Numerous oils have comparative powers, and one isn’t necessarily better than the other. Everything comes down to what works best for you. Whichever you choose, search for your oils to be organic, cold-pressed, and 100% purely that oil. Keep oils in dark-colored glass bottles, as light can break down their healing and restorative properties (oxygen and temperature fluctuations can likewise be factors). You can typically guess that an oil packaged in plastic and/or clear bottle is not very high quality.

Oils likewise generally have a scent of some kind (jojobas is very, very mellow), and oil that has no smell whatsoever has likely been cut with something else or was heated during processing. With that stated, price is an important factor for a considerable lot of us, and the higher quality the oil, the more expensive it will be. You’ll have to experiment to find your preferences.

Remember, be sure to keep your skincare routine super simple while you identify the best oil choices with the goal that you can isolate what works and what doesn’t. You may also experiment with mixing oils once you find some you like.

A Final Thought

Makeup Matters: Think about what oils are in your makeup, too. On the off chance that you have your moisturizer oil under control, yet are using makeup that has oils that don’t work with your skin, you may not see the results you need. Our whole Naked Truth Beauty makeup line is formulated with gentle, skin-nourishing oils, so you can treat yourself and your skin. Try one of our Beam Highlighters for added skin health and radiance.

Enjoy the journey with your new facial oils!
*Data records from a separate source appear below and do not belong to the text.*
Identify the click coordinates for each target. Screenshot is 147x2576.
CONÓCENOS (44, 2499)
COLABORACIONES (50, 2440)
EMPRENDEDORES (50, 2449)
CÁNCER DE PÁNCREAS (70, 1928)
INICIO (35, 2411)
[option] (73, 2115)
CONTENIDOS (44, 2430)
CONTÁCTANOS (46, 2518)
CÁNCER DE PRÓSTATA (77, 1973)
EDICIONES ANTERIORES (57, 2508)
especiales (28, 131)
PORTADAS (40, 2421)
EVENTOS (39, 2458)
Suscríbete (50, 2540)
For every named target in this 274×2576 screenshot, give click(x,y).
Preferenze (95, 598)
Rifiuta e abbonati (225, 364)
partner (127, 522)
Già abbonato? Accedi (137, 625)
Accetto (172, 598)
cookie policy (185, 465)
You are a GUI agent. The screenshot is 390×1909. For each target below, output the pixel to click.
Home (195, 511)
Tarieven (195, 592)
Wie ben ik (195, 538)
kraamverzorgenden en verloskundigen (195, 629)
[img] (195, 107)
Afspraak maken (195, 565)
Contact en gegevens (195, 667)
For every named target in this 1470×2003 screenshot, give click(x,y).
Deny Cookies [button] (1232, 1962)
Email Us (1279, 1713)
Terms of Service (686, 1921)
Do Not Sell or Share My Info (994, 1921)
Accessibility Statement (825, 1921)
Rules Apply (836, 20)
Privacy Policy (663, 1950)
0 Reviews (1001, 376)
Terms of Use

*This statement has not been evaluated by the FDA and is not meant to advocate hemp seed oil as a suitable choice for sunscreen/sunblock.

Disclaimer: The information contained on this site is general and for informational purposes. It is not meant to substitute for the advice provided by your physician or another medical professional. None of the statements on this site is a recommendation concerning how to treat a particular disease or health-related condition. On the off chance that you suspect you have a disease or health-related condition of any kind, you should contact your health care professional immediately. Please read all product packaging carefully and consult with a healthcare professional before starting any diet, exercise, supplementation, or medication program. Cosmetic products have not been evaluated by the Food and Drug Administration and are not intended to diagnose, treat, cure, or prevent disease.